Passage shown:
A new UC Berkeley study reports this about the health consequences of explicit racism:
Living in unabashedly racist communities can shorten the lives of both blacks and whites, according to new research from the University of California, Berkeley.
Researchers compared the racial biases of nearly 1.4 million people nationwide to death rates in more than 1,700 U.S. counties. Their findings suggest that blacks and, to a lesser degree, whites who reside in overtly racist communities are more prone to dying from heart disease and other circulatory diseases.
“This suggests that living in a racially hostile environment might be detrimental to both the group targeted by this bias, in this case blacks, as well as the group that harbors the bias, in this case whites,” said study lead author Jordan Leitner, a postdoctoral fellow in psychology at UC Berkeley. The findings were just published in the online edition of the journal Psychological Science.

Stored data:
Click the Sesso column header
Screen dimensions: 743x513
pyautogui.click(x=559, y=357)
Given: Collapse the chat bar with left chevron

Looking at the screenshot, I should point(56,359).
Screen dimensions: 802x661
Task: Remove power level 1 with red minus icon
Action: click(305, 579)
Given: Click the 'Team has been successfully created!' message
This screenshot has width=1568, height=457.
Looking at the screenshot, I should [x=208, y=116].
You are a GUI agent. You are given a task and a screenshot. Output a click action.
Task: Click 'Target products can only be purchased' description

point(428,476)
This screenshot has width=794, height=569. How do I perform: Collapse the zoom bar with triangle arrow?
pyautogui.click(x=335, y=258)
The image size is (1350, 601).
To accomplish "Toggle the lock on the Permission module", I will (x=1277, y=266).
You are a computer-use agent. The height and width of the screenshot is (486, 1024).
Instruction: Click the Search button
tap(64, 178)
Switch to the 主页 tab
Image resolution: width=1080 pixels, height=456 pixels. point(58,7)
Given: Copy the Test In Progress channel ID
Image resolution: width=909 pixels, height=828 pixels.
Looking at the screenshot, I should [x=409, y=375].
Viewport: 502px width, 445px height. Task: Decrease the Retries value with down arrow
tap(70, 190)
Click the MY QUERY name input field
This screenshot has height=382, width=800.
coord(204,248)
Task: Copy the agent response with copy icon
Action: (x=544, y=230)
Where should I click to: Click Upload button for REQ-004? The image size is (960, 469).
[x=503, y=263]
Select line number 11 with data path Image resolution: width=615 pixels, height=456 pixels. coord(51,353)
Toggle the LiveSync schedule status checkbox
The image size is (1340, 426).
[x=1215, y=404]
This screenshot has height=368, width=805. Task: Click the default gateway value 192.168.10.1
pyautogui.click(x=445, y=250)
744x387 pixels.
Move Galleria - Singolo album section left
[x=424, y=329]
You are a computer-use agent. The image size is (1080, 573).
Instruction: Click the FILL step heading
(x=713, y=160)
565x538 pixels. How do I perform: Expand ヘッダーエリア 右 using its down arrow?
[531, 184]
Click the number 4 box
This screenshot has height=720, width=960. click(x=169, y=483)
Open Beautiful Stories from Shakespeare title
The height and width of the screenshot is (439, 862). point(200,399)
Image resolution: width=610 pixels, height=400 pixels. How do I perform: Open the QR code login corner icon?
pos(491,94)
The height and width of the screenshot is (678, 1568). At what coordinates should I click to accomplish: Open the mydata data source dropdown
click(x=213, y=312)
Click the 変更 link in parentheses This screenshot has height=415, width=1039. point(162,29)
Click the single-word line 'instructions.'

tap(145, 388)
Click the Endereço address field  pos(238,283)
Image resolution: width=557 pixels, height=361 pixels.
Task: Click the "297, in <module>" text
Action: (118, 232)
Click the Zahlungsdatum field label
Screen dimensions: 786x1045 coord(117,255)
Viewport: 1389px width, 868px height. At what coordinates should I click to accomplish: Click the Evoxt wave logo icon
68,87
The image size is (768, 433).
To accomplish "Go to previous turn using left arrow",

Exercise instructions: Pick up the passage on the UC Berkeley study linking racist communities to shorter lives and write what comes next.

Your response:
What’s interesting is the study’s look at the toll on both races. While they’re still exploring the reasons, one idea is that whites holding more explicit racial biases bond less with others in their community, reducing the social supports that are known to lengthen lives. For blacks, the researchers are assessing whether those in communities with higher levels of racial bias experience less access to health care or may even avoid seeking it out of fear of unfair treatment. I’ll also propose one idea: Blacks too in these communities experience lower levels of social supports.